Resilience Control Plane Architecture

graph TB
    subgraph "Scanning Engine"
        Scanner["WSHawkV2 Scanner<br/>scanner_v2.py"]
        Integrations["External Integrations<br/>Jira / DefectDojo / Webhooks"]
        OAST["OAST Provider<br/>interact.sh"]
        Browser["HeadlessBrowserXSSVerifier<br/>Playwright"]
    end
    
    subgraph "Resilience Control Plane"
        ResilientSession["ResilientSession<br/>Core Wrapper"]
        ErrorClassifier["Error Classifier<br/>Transient vs Permanent"]
        RetryLogic["Retry Logic<br/>Max Attempts Counter"]
        Backoff["Exponential Backoff<br/>with Jitter"]
        CircuitBreaker["Circuit Breaker<br/>State Machine"]
        RateLimiter["TokenBucketRateLimiter<br/>rate_limiter.py"]
    end
    
    subgraph "Network Layer"
        WebSocket["websockets library"]
        HTTP["aiohttp client"]
        ExternalAPIs["External API endpoints"]
    end
    
    Scanner --> ResilientSession
    Integrations --> ResilientSession
    OAST --> ResilientSession
    Browser --> ResilientSession
    
    ResilientSession --> ErrorClassifier
    ErrorClassifier -->|Transient| RetryLogic
    ErrorClassifier -->|Permanent| Fail["Fast Fail"]
    
    RetryLogic -->|attempt < max| Backoff
    RetryLogic -->|attempt >= max| CircuitBreaker
    
    Backoff --> ResilientSession
    
    CircuitBreaker -->|OPEN| Block["Block Requests<br/>60s cooldown"]
    CircuitBreaker -->|HALF_OPEN| CanaryTest["Send Test Request"]
    CircuitBreaker -->|CLOSED| ResilientSession
    
    ResilientSession --> RateLimiter
    RateLimiter --> WebSocket
    RateLimiter --> HTTP
    RateLimiter --> ExternalAPIs

Sources: RELEASE_SUMMARY.md:9-13, docs/V3_COMPLETE_GUIDE.md:126-131


Design Principles

The resilience layer is built on three core principles from the v3.0.0 architectural redesign:

| Principle | Description | Implementation | |-----------|-------------|----------------| | Self-Healing | Automatically recover from transient failures without user intervention | Exponential backoff with jitter prevents thundering herd | | Fail-Fast on Permanent Errors | Don't retry operations that will never succeed | Error classification distinguishes 401/403 from 429/500 | | Circuit Breaking | Isolate failing subsystems to prevent cascading failures | State machine blocks requests when threshold exceeded |

Sources: RELEASE_SUMMARY.md:9-13, RELEASE_3.0.0.md:9-13


ResilientSession Core

ResilientSession is the central wrapper class that encapsulates all resilience logic.
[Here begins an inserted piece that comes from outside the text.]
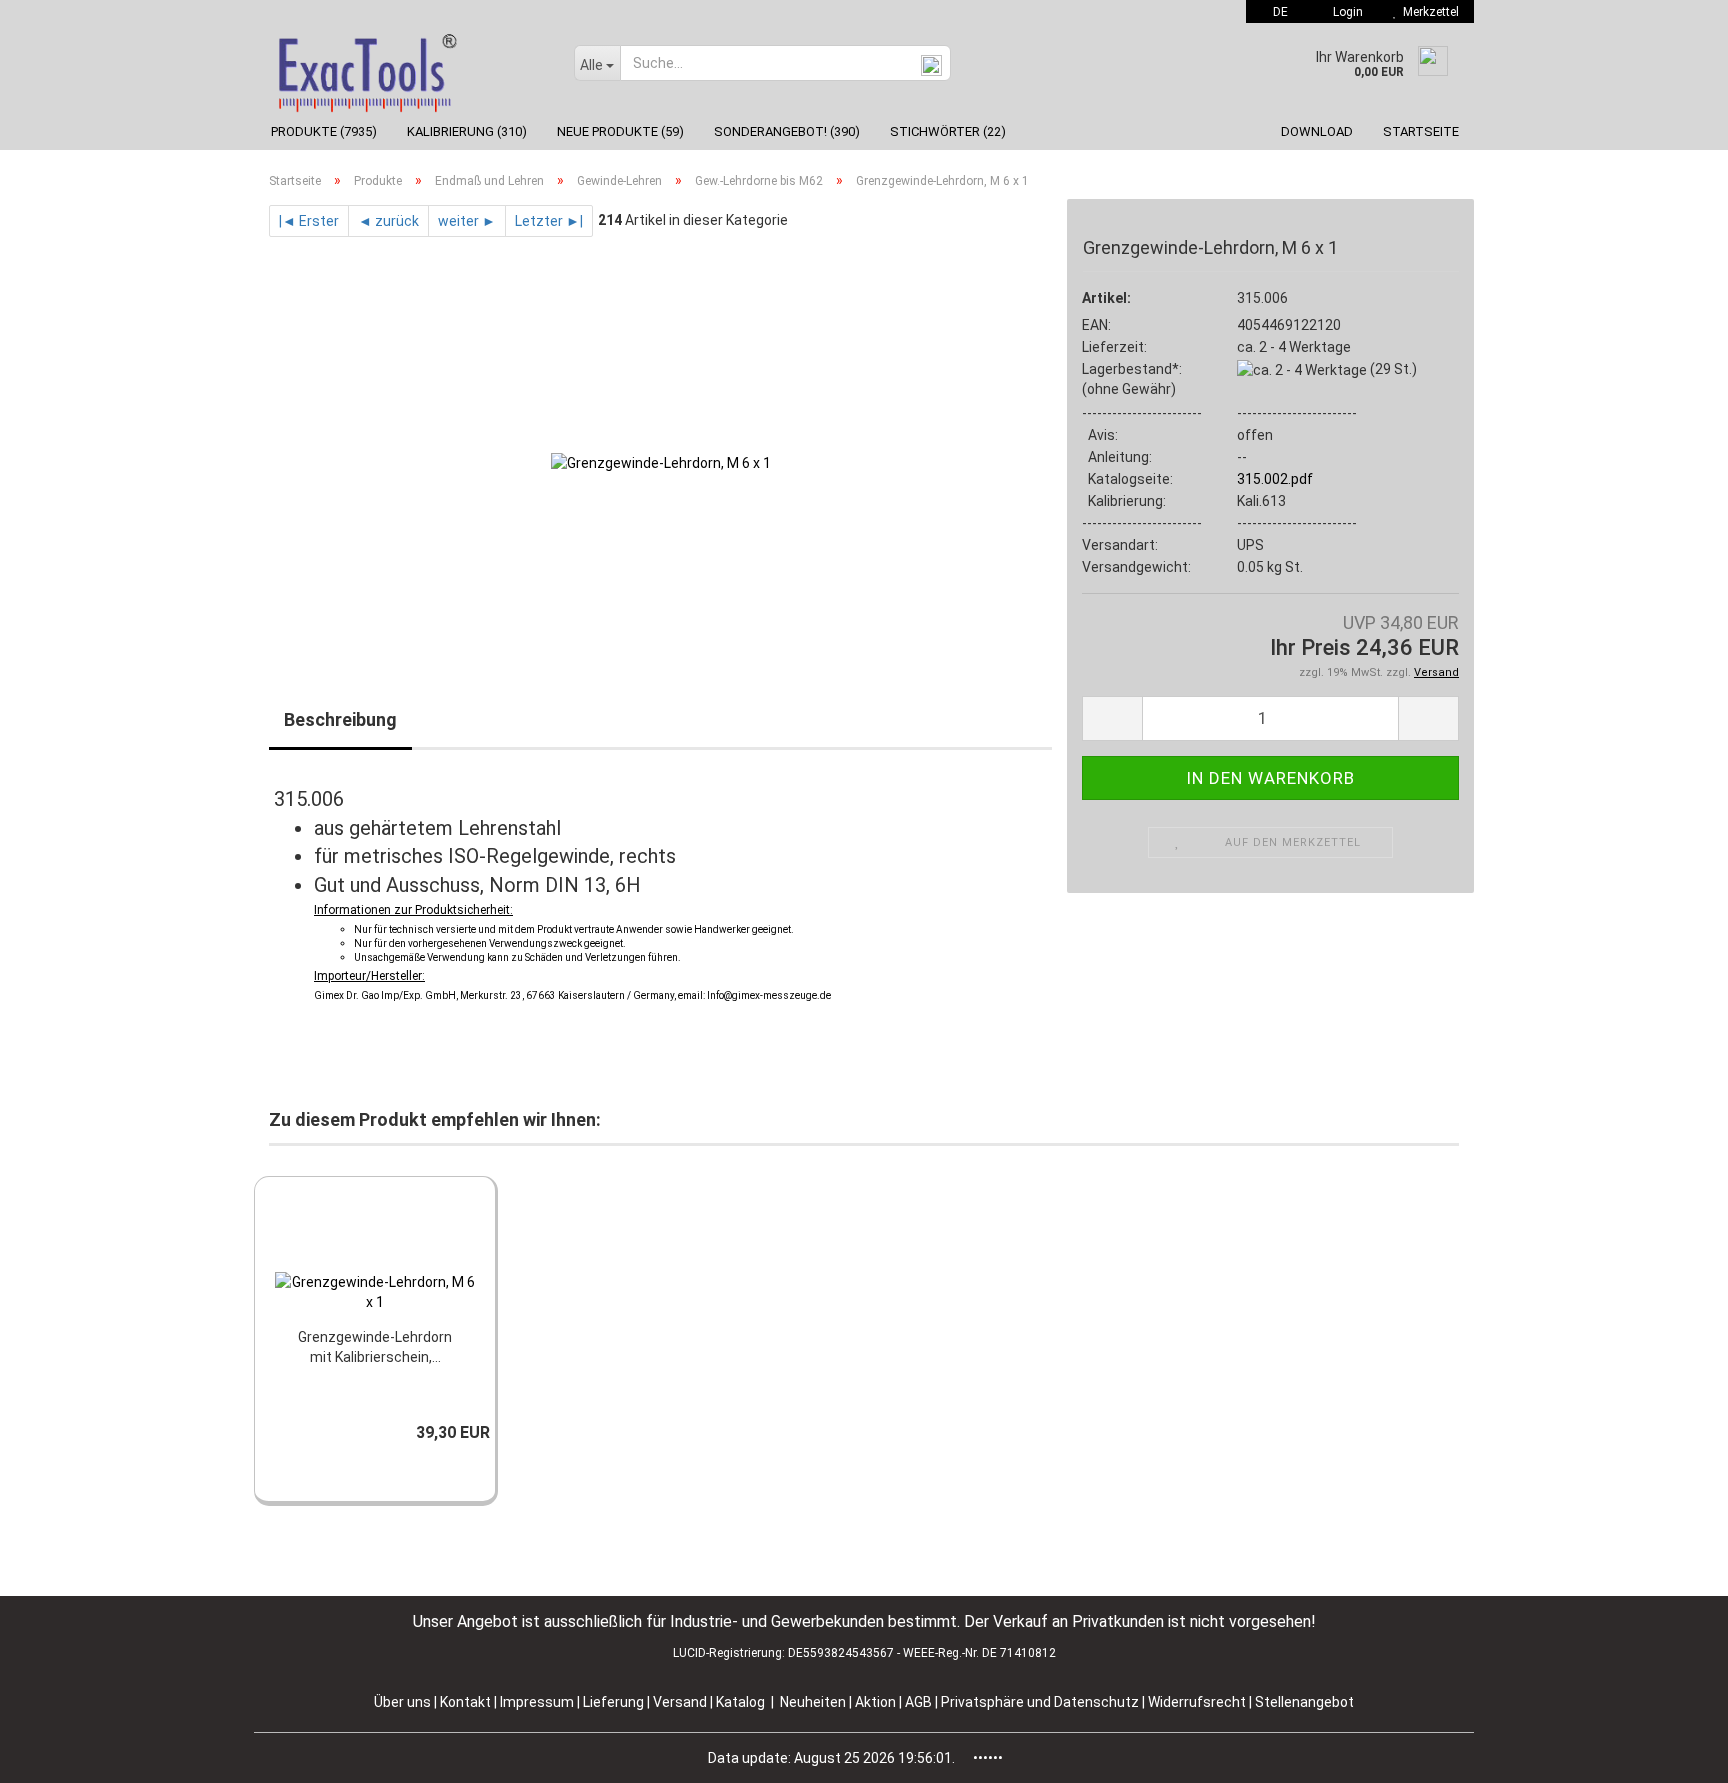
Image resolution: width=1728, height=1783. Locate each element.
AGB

It wraps every network operation performed by WSHawk, including:

  • WebSocket connections to scan targets
  • HTTP requests to Jira, DefectDojo, and webhook endpoints
  • OAST provider registration and polling
  • Playwright browser automation commands

Request Flow Through ResilientSession

sequenceDiagram
    participant Caller as "Scanner / Integration"
    participant RS as "ResilientSession"
    participant EC as "Error Classifier"
    participant CB as "Circuit Breaker"
    participant Backoff as "Backoff Calculator"
    participant Network as "Network I/O"
    
    Caller->>RS: execute_resiliently(payload)
    RS->>CB: check_state()
    
    alt Circuit OPEN
        CB-->>RS: blocked (cooling down)
        RS->>RS: await asyncio.sleep(60)
        RS->>CB: check_state()
    end
    
    CB-->>RS: CLOSED (proceed)
    
    RS->>Network: send(payload)
    
    alt Success
        Network-->>RS: response
        RS->>CB: record_success()
        RS-->>Caller: return response
    else Error
        Network-->>RS: exception
        RS->>EC: classify_error(exception)
        
        alt Transient Error
            EC-->>RS: TRANSIENT
            RS->>RS: increment attempt counter
            
            alt attempt < max_retries
                RS->>Backoff: calculate_delay(attempt)
                Backoff-->>RS: delay + jitter
                RS->>RS: await asyncio.sleep(delay)
                RS->>Network: retry send(payload)
            else attempt >= max_retries
                RS->>CB: record_failure()
                CB->>CB: check threshold
                CB->>CB: transition to OPEN
                RS-->>Caller: raise exception
            end
        else Permanent Error
            EC-->>RS: PERMANENT
            RS->>CB: record_failure()
            RS-->>Caller: raise exception (no retry)
        end
    end

Sources: docs/V3_COMPLETE_GUIDE.md:136-160

Conceptual Implementation Pattern

The following pattern demonstrates the resilience logic as described in the v3.0.0 architecture documentation:

# From docs/V3_COMPLETE_GUIDE.md:139-160
async def execute_resiliently(self, payload):
    attempt = 0
    while attempt < self.max_retries:
        if self.circuit_breaker.is_open():
            Logger.warning("Circuit Breaker OPEN - Cooling down...")
            await asyncio.sleep(60)
            continue
            
        try:
            return await self.raw_send(payload)
        except Exception as e:
            if self.is_transient(e):
                attempt += 1
                delay = self.calculate_backoff(attempt)
                Logger.info(f"Retrying in {delay}s (Attempt {attempt})...")
                await asyncio.sleep(delay)
            else:
                self.circuit_breaker.record_failure()
                raise e

This pattern is applied to all network operations throughout WSHawk, ensuring consistent fault tolerance.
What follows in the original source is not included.